* [RECORD EXCERPTS]
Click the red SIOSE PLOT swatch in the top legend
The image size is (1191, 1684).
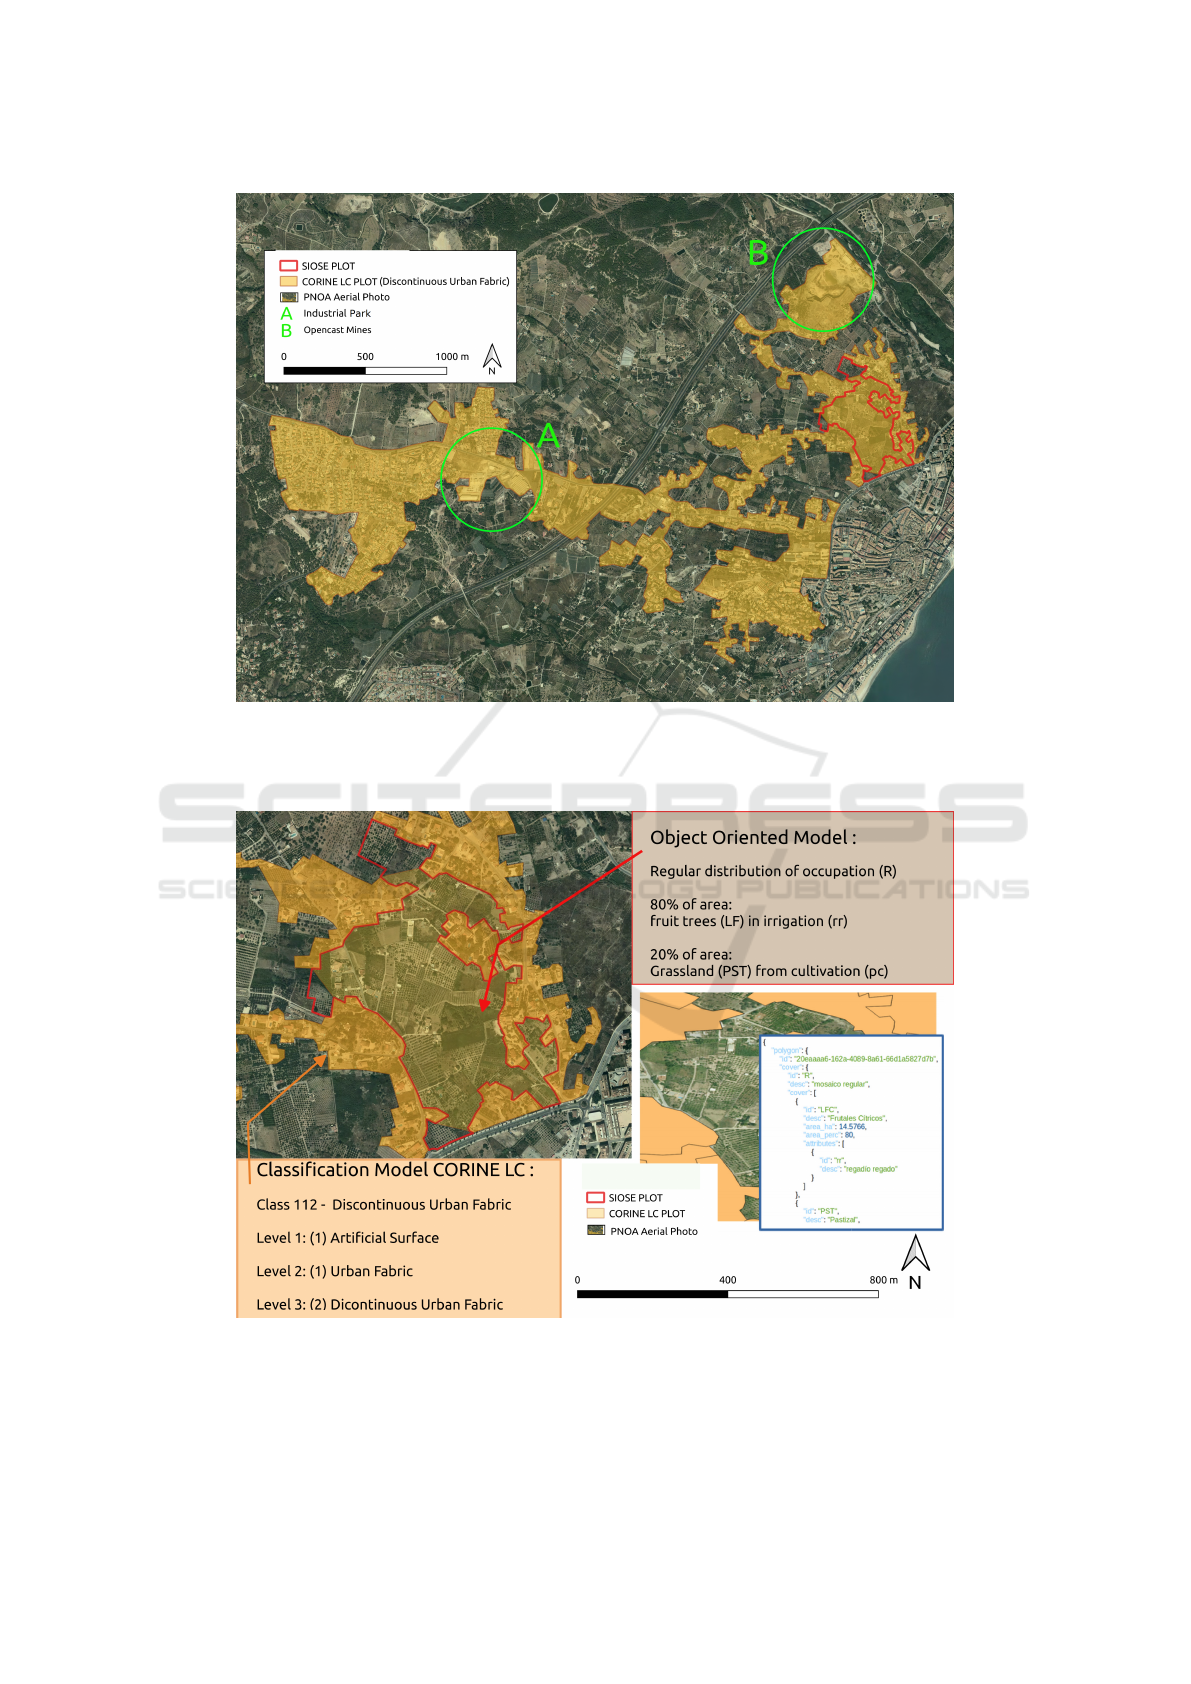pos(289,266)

* * *

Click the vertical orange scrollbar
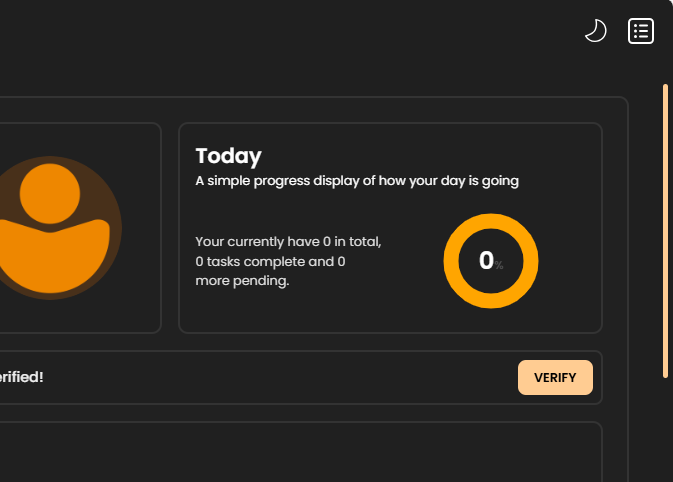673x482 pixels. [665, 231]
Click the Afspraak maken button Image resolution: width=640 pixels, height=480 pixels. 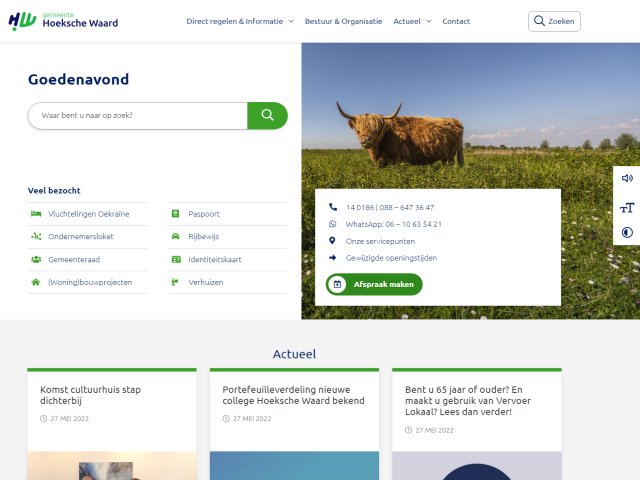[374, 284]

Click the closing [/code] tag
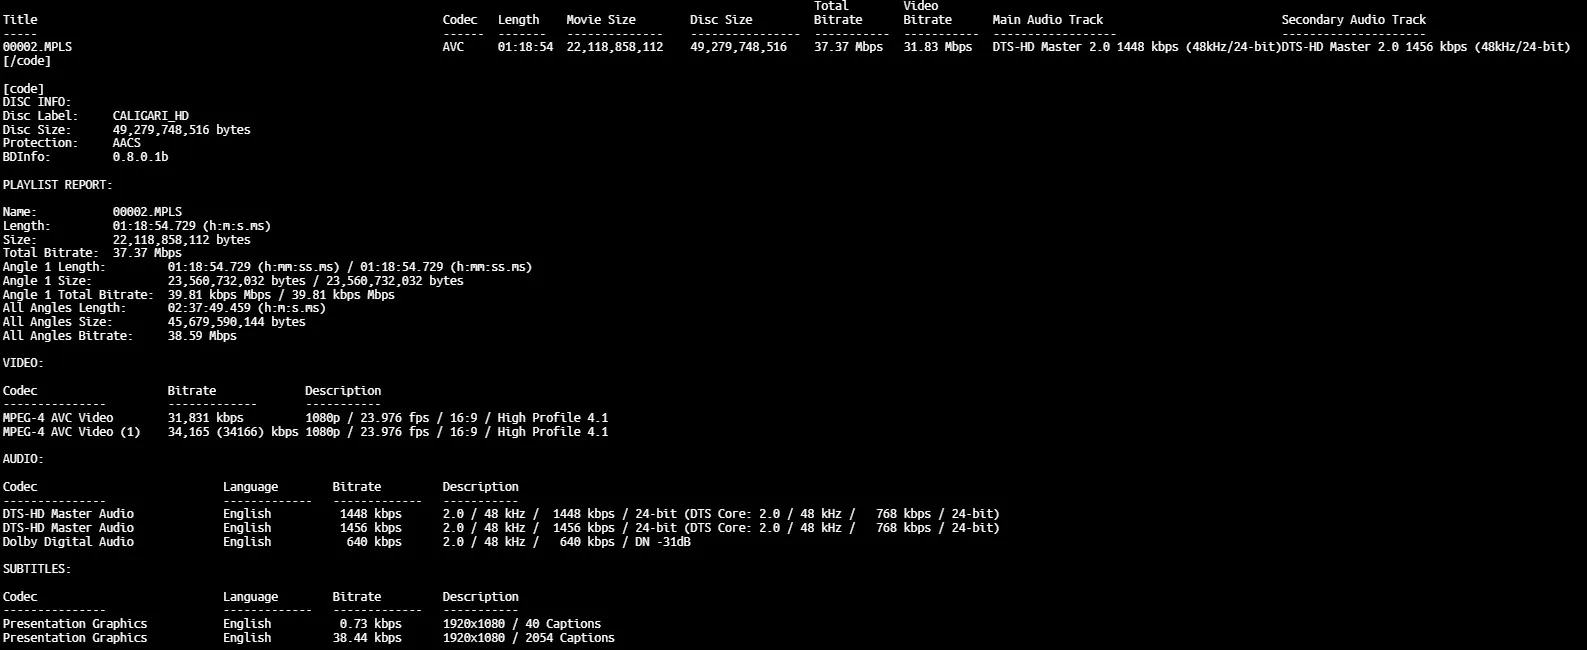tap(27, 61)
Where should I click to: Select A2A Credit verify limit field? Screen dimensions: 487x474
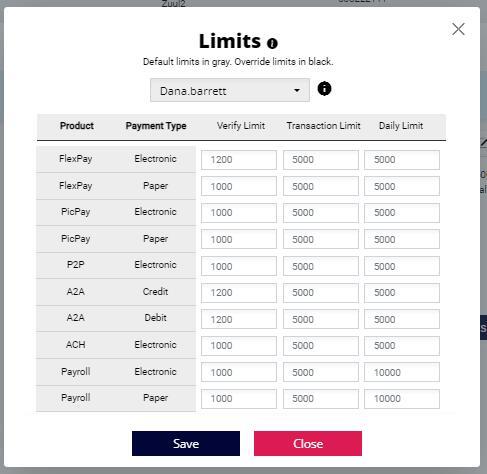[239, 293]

* * *

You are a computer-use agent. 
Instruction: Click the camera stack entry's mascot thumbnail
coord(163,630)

* [OBJECTIVE] Please recast every line of the records above, from the line containing "You are a computer-use agent." down to the line containing "coord(163,630)", both included, as a numbered list, leaving out any blank lines.

* [WORKED SOLUTION]
1. You are a computer-use agent. 
2. Instruction: Click the camera stack entry's mascot thumbnail
3. coord(163,630)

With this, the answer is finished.